Pixel coordinate grounding data
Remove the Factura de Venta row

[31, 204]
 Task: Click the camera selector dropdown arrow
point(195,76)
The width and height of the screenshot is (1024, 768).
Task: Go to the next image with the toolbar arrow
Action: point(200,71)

◆ WHAT YOU HAVE TO DO ◆
All of the records shown above should be reproduced exactly.

◆ ANSWER SPACE ◆
Remove the Factura de Venta row

[31, 204]
 Task: Click the camera selector dropdown arrow
point(195,76)
The width and height of the screenshot is (1024, 768).
Task: Go to the next image with the toolbar arrow
Action: point(200,71)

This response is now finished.